Her classes grew larger as women from neighbouring villages regularly visited Sokoto to attend them. The movement was also known to educate young children. Nana Asma'u appointed Jajis who were learned women tasked with teaching women. She gave each a malfa which was a hat that served as a traditional symbol of office tied with a red turban. The malfa hats were made of fine silky grasses with a distinctive balloon shape as they are intended to be worn over turbans. They were usually worn by men. The late Waziri of Sokoto always wore one on formal occasions. The malfa is also one of the marks of the office used by the Lima of Gobir, the chief of women devotees of Mbori. Nana Asma'u intentionally used the malfa to devalue its uniqueness and change it from a symbol of the pagan religion of Bori to an emblem of Islam. She bestowed a red turban, or strip of red cloth, on each new Jaji. The turban was further proof of the wearer's authority granted by Nana Asma'u to each appointed Jaji.
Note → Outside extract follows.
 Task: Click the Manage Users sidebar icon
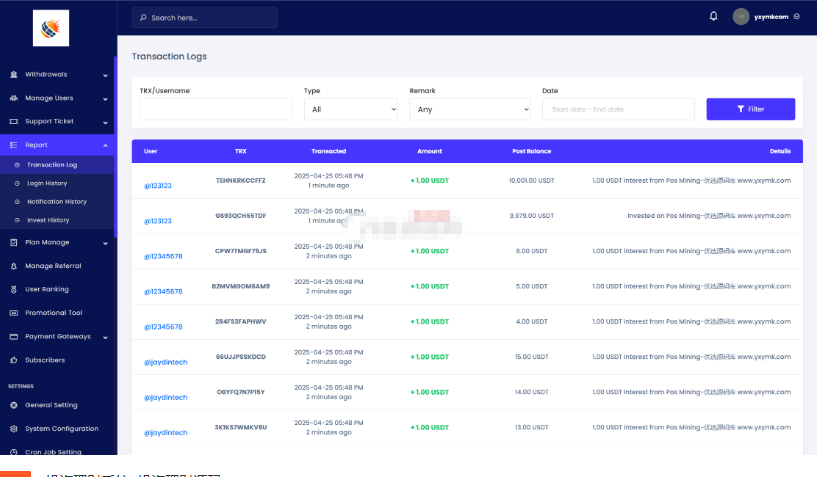click(x=13, y=98)
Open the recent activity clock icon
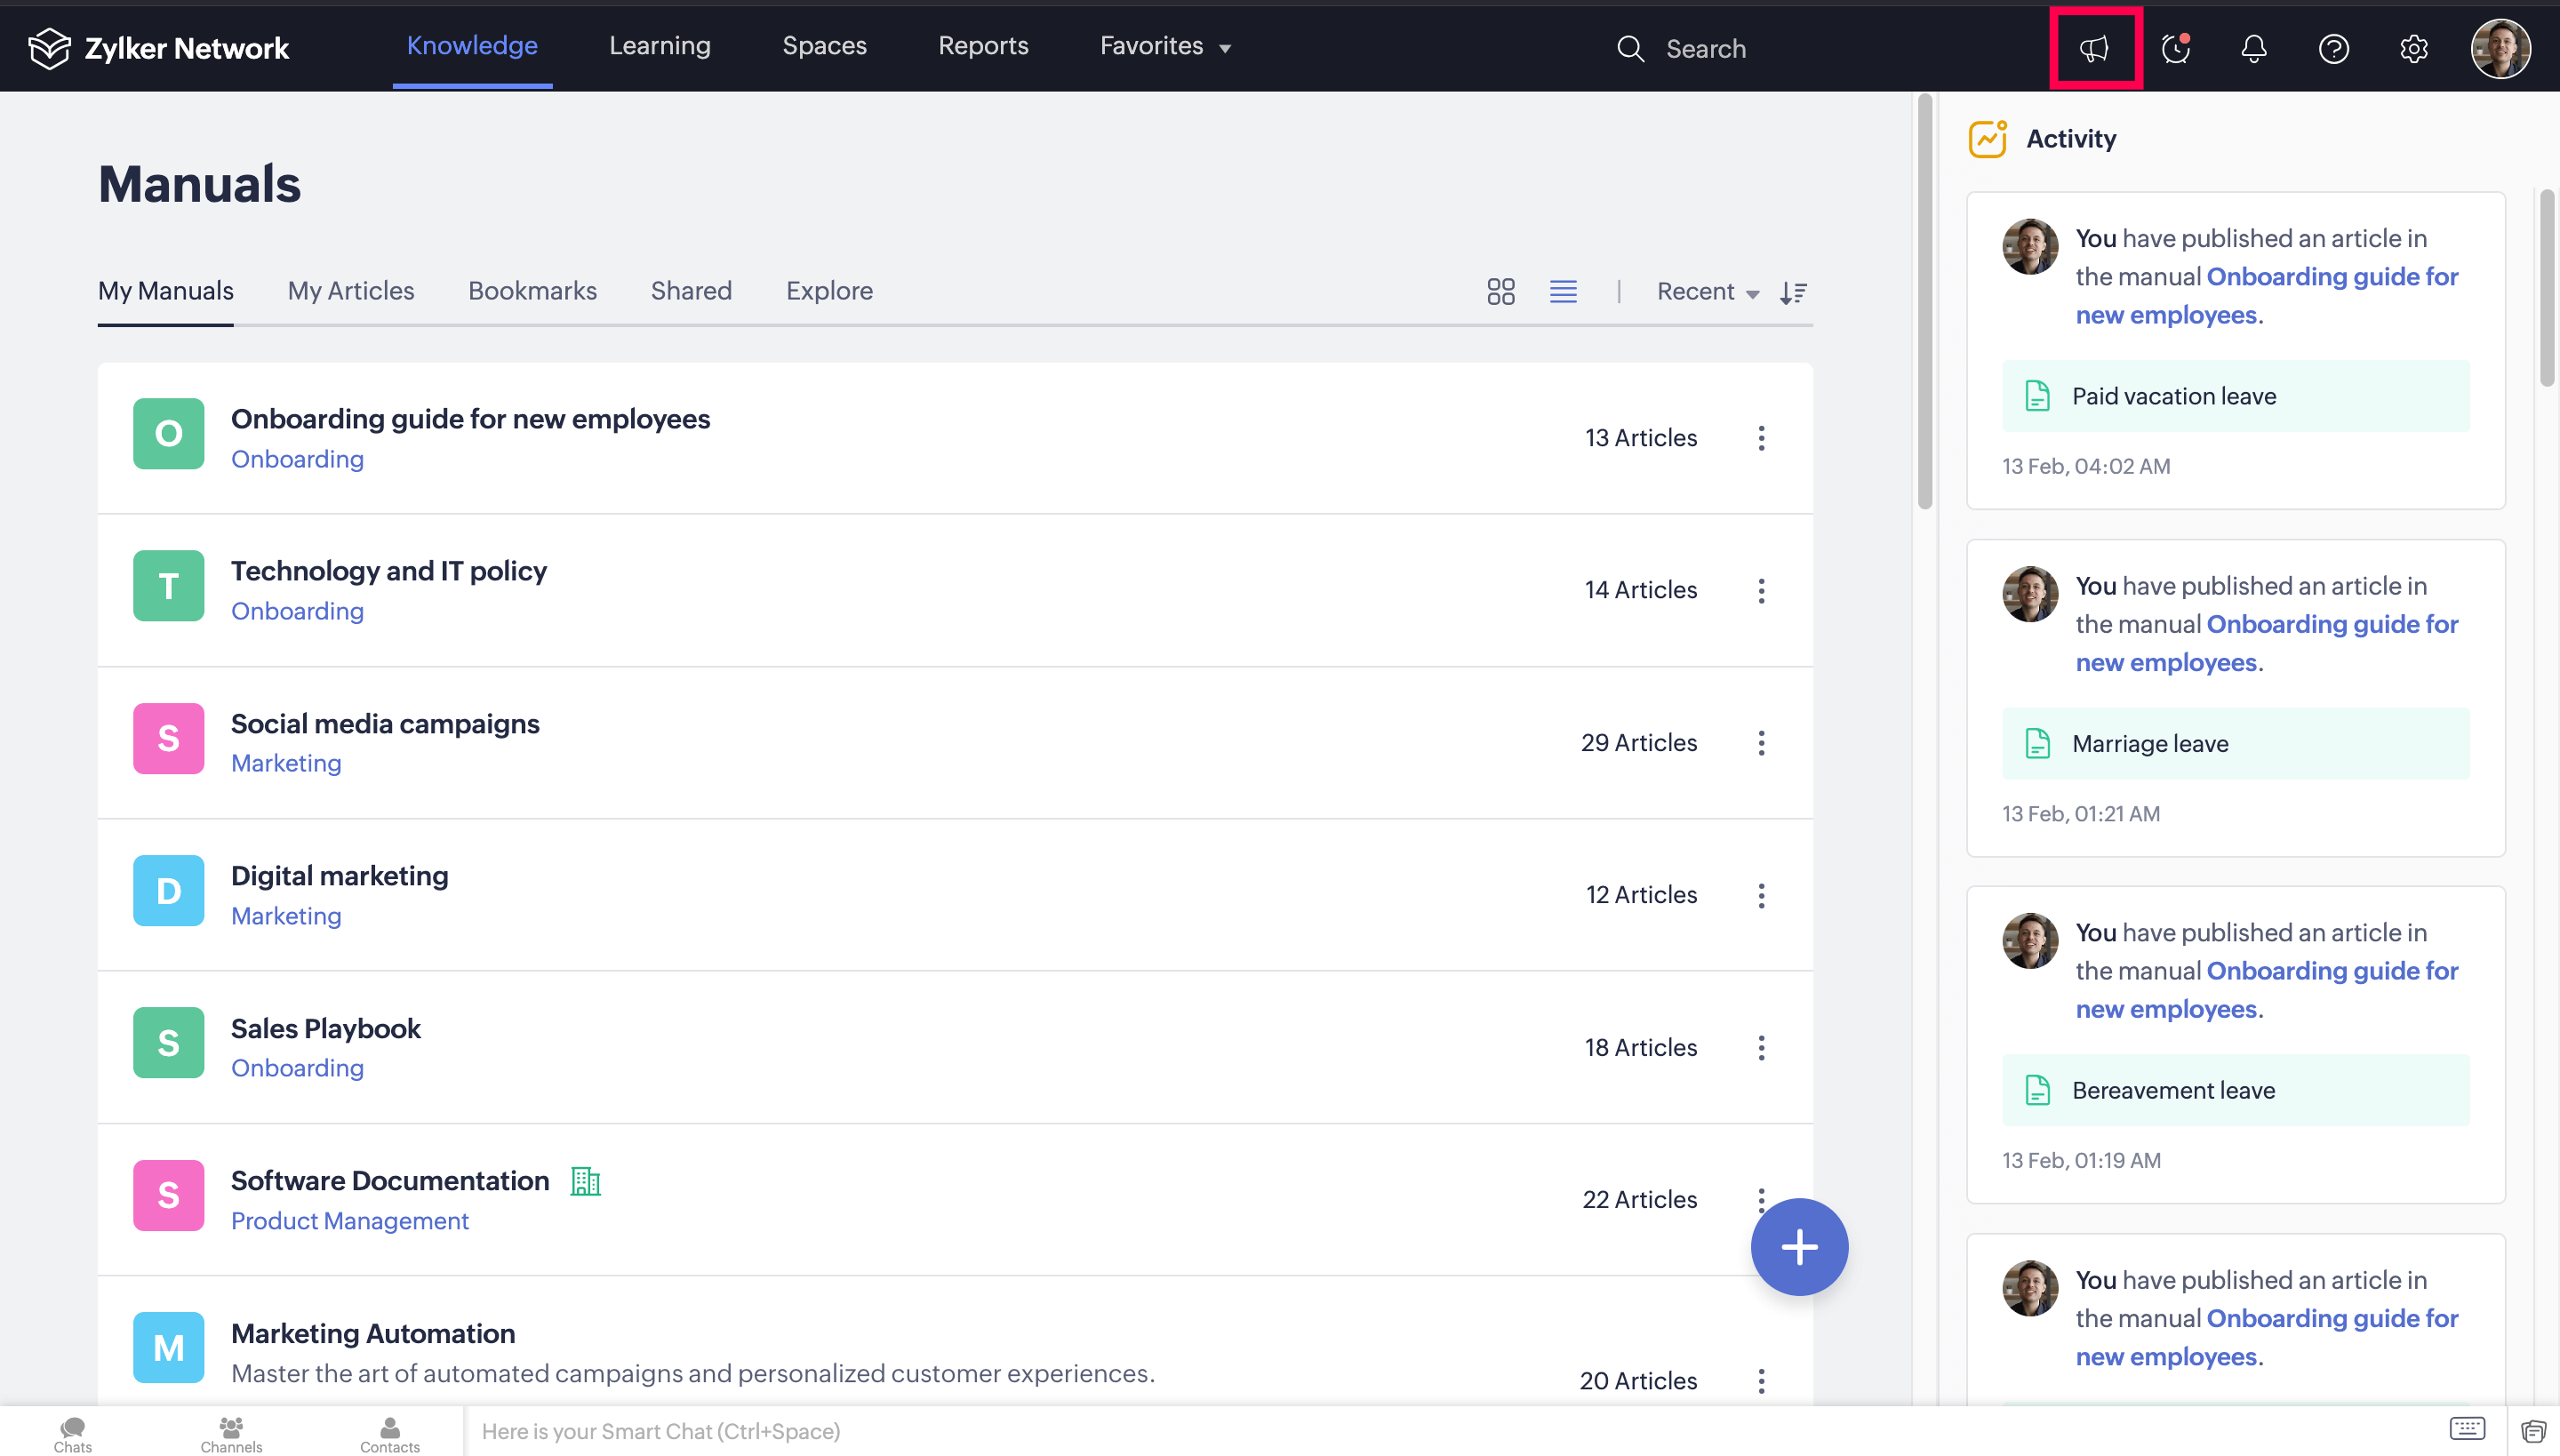The image size is (2560, 1456). [2175, 48]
Asma’u personally trained the jajis, providing them with lesson plans to spread Islamic works among the people by traveling to all over the caliphate educate people on pious behavior and rudimentary Islamic skills in the practicalities of daily life, to "reshape the common details of their life into Islamic form". Due to the ongoing jihad of the time, there many new converts to Islam and the Yan Taru movement through the Jajis helped educate them on basic Islamic values like prayer and Sunnah. Before her death, most women in Sokoto could learn and understand the basics of Islam.
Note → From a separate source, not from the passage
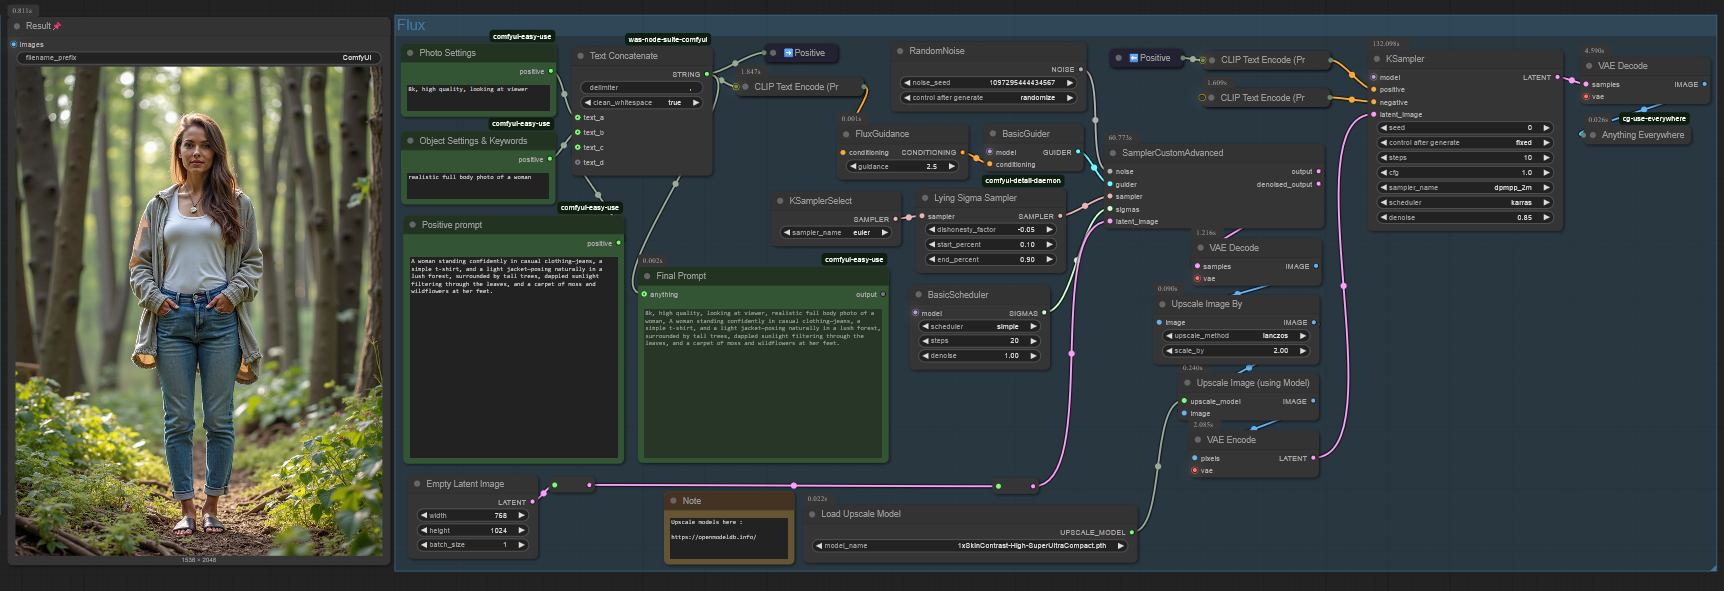This screenshot has width=1724, height=591.
Task: Adjust the KSampler denoise value field
Action: 1464,218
After the death of Nana Asma'u in 1864, her sister Mariamu, also a respected scholar, continued the movement. The movement still exists today in the 21st century. They have been a major importance in determining elections in Northern Nigeria, where some women voters outnumbered the men. At the end of the Sokoto Caliphate and the beginning of British Colonial Northern Nigeria, the leader of the Yan Taru movement was Tamodi, a Granddaughter of Shaikh Uthman dan Fodio. Women still visited her in Sokoto particularly for Islamic education.

== Legacy ==
Many modern organisations in Northern Nigeria with a primary focus on educating women, such as Jam’iyar Matan Arewa, Women in Nigeria (WIN) and Federation of Muslim Women Association of Nigeria (FOMWAN), cited the Yan Taru movement as an inspiration. These organisations have been at the forefront for advocating and campaigning for quality schools and education for women and children in Nigeria especially in the North.

Almost two centuries after its founding, the movement has become global. Yan Taru has chapters in many states in the United States such as Pennsylvania, Texas, Alabama, Georgia, California and Florida with hundreds of women participating as students. They facilitate educational programs and social welfare for women around the world. There are other Jajis globally like Dylia bint Hamadi Camara who is from Mali who was named the national Jaji of the US Yan Taru group.